* [Quoted passage]

———

Medical advances in the 1950s dramatically affected the Tuberculosis Hospital of Pittsburgh. The development of new drug therapies (especially streptomycin) drastically reduced the time period required for treatment. In the years 1953 and 1954 the patient bed shortage suddenly ended and the Tuberculosis League ceased inpatient hospital care in 1955. Buildings 'A,' 'B,' 'C' and 'D' at its Bedford Avenue site were then sold to the State. The Tuberculosis League continued to operate out of the 1940 dispensary (later named the Marcy Memorial Building), which it renovated entirely for office space in 1970. They also maintained ownership of the Christmas Seal building and the West Wing. The State converted the former hospital buildings and Nurses' Residence into a mental health treatment facility known as Western Restoration Center, which operated into the mid-1980's.
The Tuberculosis Hospital of Pittsburgh Historic District is a complex of eight buildings that sits on a 4.9 acre site near the eastern edge of Pittsburgh's Hill District neighborhood. All the buildings were originally part of the complex operated by the Tuberculosis League of Pittsburgh. The site is park-like, on the crest of a hill that overlooks the Allegheny river valley to the North. Towards the Northwest, the site becomes thickly wooded and slopes steeply down to Bigelow Boulevard. Building 'D,' the main hospital building, dominates the site with its large mass and prominent, central location. All the buildings are brick, with one to five floors above grade and have a Characteristic long, narrow footprint with repetitive window openings. All the buildings except for Building 'B' also have hip roof elements.
All the buildings face Bedford Avenue at right angles. The buildings at the center of the site have their long facades parallel to Bedford Avenue. The buildings on the west side of the site face the driveway loop and are perpendicular to Bedford Avenue. Development began at the rear of the site and progressed toward Bedford Avenue. The large lawn at the center of the complex responds to the emphasis on sunlight and fresh air in the early treatment of tuberculosis.

———

* [Records supplied]
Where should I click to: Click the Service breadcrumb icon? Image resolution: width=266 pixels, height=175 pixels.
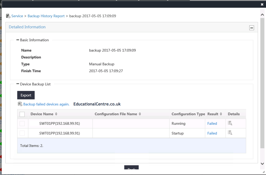[x=8, y=16]
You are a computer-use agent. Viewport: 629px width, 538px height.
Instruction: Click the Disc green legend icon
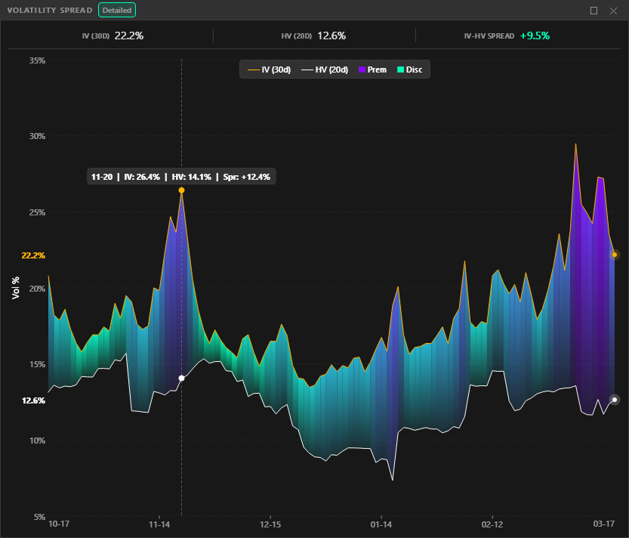tap(399, 69)
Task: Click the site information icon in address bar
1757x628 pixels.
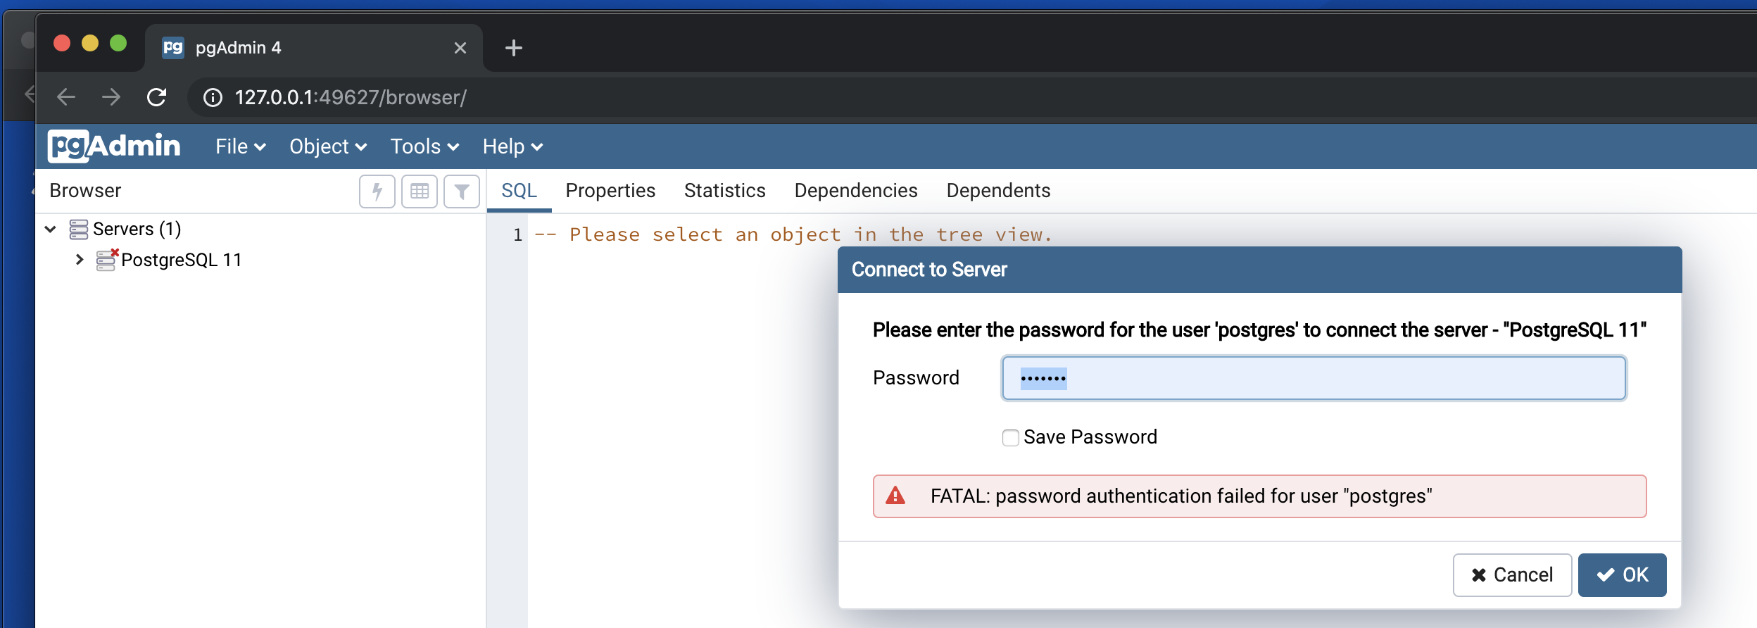Action: (213, 97)
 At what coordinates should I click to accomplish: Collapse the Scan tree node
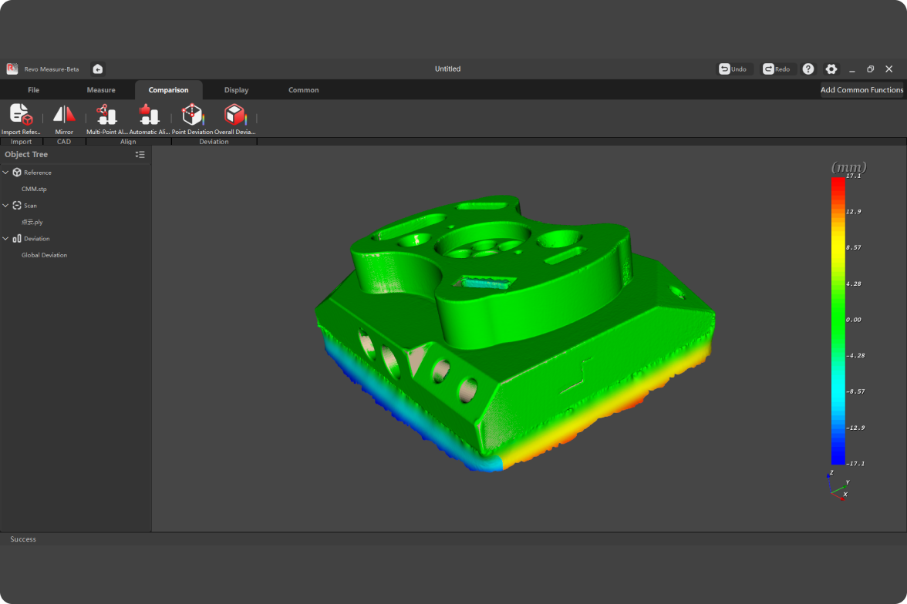(x=6, y=206)
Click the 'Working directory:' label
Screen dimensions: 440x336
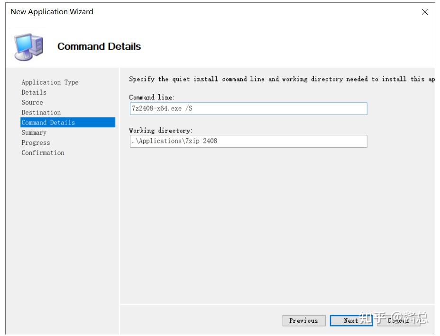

———

* [Aim of the task] Continue the passage on the Tuberculosis Hospital of Pittsburgh from its last sentence.

* [Response area]
The Tuberculosis Hospital buildings express a range of architectural styles. A 1962 renovation altered the earliest building on the site, the Power and Service Building, erected in 1912. A drawing of the building when originally built shows a simple vernacular brick structure with a hip roof. The Children's Ward Building of 1915-1917 is more architecturally expressive, done in the Italian Renaissance Revival. When built, it would have been more visible from Bedford Avenue since the McConway House, where a dispensary for tuberculosis treatment was established in 1907, was much smaller than the 1929 hospital building that replaced it. The next two buildings built on the site are, like the Power and Service Building, simple brick vernacular structures. The simplicity of the design of the 1917 Christmas Seal Building and the 1921 Men's Pavilion befits their location at the rear side of the site. Brick detailing found on the cornice of the Men's Pavilion is elaborated on extensively in the next building built, the 1929 hospital. With its arched openings and setbacks, the building is a somewhat loose interpretation of (Northern) Italian Romanesque Revival. The architects for the latest two buildings, the 1940 Marcy Building and the 1949 Nurses Residence also employed the Italian Romanesque Revival. This stylistic continuity was appropriate in unifying the most dominant buildings on the site.
The Tuberculosis League built the Power and Service Building (Building 'B' on the site plan) c. 1912. They then built the Children's Ward Building, later known as the East Wing (Building 'C' on the site plan) from 1915 to 1917. These two buildings, which are now connected, have a combined length of 250 feet. Building 'B' has an average width of 33 feet, and Building 'C' has an average width of 42 feet. Due to the steeply sloping site, these buildings have a two-story height exposure above grade on the south elevation and a four-story height on the north elevation.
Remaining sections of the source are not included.